* [PATCH tip/perf] uprobes: avoid false lockdep splat in uprobe timer callback
@ 2025-04-03 17:18 Andrii Nakryiko
2025-04-03 17:49 ` Sebastian Andrzej Siewior
0 siblings, 1 reply; 7+ messages in thread
From: Andrii Nakryiko @ 2025-04-03 17:18 UTC (permalink / raw)
To: linux-trace-kernel, peterz, mingo
Cc: bpf, linux-kernel, kernel-team, rostedt, oleg, mhiramat, bigeasy,
ast, Andrii Nakryiko
Avoid a false-positive lockdep warning in PREEMPT_RT configuration when
using write_seqcount_begin() in uprobe timer callback by using
raw_write_* APIs. Uprobe's use of timer callback is guaranteed to not
race with itself, and as such seqcount's insistence on having hardirqs
disabled on the writer side is irrelevant. So switch to raw_ variants of
seqcount API instead of disabling hardirqs unnecessarily.
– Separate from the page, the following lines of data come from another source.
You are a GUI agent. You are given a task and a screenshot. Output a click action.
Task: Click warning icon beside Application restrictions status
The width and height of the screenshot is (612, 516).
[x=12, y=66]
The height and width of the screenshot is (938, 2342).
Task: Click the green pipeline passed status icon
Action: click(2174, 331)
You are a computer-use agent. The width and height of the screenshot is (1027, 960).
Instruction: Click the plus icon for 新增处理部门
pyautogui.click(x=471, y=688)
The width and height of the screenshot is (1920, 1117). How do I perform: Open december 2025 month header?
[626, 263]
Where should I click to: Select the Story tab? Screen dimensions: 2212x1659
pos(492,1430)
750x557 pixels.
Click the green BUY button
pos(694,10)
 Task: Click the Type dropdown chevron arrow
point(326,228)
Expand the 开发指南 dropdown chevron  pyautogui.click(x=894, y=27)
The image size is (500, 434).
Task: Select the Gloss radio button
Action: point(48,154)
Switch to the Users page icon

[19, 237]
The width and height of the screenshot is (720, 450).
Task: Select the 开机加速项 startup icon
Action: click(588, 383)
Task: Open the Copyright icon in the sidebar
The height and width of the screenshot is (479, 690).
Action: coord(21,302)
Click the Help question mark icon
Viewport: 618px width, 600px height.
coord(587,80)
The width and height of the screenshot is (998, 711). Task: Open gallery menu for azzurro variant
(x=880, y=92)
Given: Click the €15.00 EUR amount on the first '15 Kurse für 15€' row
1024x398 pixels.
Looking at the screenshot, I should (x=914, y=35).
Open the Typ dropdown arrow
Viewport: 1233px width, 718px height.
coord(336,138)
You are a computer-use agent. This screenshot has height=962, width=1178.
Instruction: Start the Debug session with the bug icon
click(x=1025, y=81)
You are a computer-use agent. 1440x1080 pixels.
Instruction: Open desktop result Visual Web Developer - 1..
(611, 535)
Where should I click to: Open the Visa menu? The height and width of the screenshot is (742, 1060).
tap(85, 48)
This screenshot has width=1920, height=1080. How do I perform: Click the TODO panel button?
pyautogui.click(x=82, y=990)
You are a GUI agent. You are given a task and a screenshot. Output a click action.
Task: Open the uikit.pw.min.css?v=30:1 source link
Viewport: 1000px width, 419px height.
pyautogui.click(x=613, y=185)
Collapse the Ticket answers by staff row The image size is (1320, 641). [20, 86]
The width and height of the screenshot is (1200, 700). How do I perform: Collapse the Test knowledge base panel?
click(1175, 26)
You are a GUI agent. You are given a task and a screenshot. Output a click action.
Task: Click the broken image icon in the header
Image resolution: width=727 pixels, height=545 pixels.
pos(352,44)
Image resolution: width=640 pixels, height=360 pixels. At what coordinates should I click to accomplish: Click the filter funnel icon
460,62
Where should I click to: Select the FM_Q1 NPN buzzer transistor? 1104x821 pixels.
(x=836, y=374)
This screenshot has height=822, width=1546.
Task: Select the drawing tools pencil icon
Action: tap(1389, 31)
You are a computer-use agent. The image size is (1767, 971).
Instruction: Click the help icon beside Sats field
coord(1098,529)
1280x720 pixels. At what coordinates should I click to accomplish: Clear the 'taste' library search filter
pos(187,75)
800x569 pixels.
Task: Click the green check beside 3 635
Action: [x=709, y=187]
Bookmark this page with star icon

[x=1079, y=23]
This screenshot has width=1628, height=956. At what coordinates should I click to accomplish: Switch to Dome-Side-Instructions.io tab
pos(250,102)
Also, point out in the comments more explicitly why we use seqcount
despite our reader side being rather simple and never retrying. We favor
well-maintained kernel primitive in favor of open-coding our own memory
barriers.
Link: https://lore.kernel.org/bpf/CAADnVQLLOHZmPO4X_dQ+cTaSDvzdWHzA0qUqQDhLFYL3D6xPxg@mail.gmail.com/
Reported-by: Alexei Starovoitov <ast@kernel.org>
Suggested-by: Sebastian Sewior <bigeasy@linutronix.de>
Fixes: 8622e45b5da1 ("uprobes: Reuse return_instances between multiple uretprobes within task")
Signed-off-by: Andrii Nakryiko <andrii@kernel.org>
---
kernel/events/uprobes.c | 13 +++++++++++--
1 file changed, 11 insertions(+), 2 deletions(-)
diff --git a/kernel/events/uprobes.c b/kernel/events/uprobes.c
index 70c84b9d7be3..6d7e7da0fbbc 100644
--- a/kernel/events/uprobes.c
+++ b/kernel/events/uprobes.c
@@ -1944,6 +1944,9 @@ static void free_ret_instance(struct uprobe_task *utask,
* to-be-reused return instances for future uretprobes. If ri_timer()
* happens to be running right now, though, we fallback to safety and
* just perform RCU-delated freeing of ri.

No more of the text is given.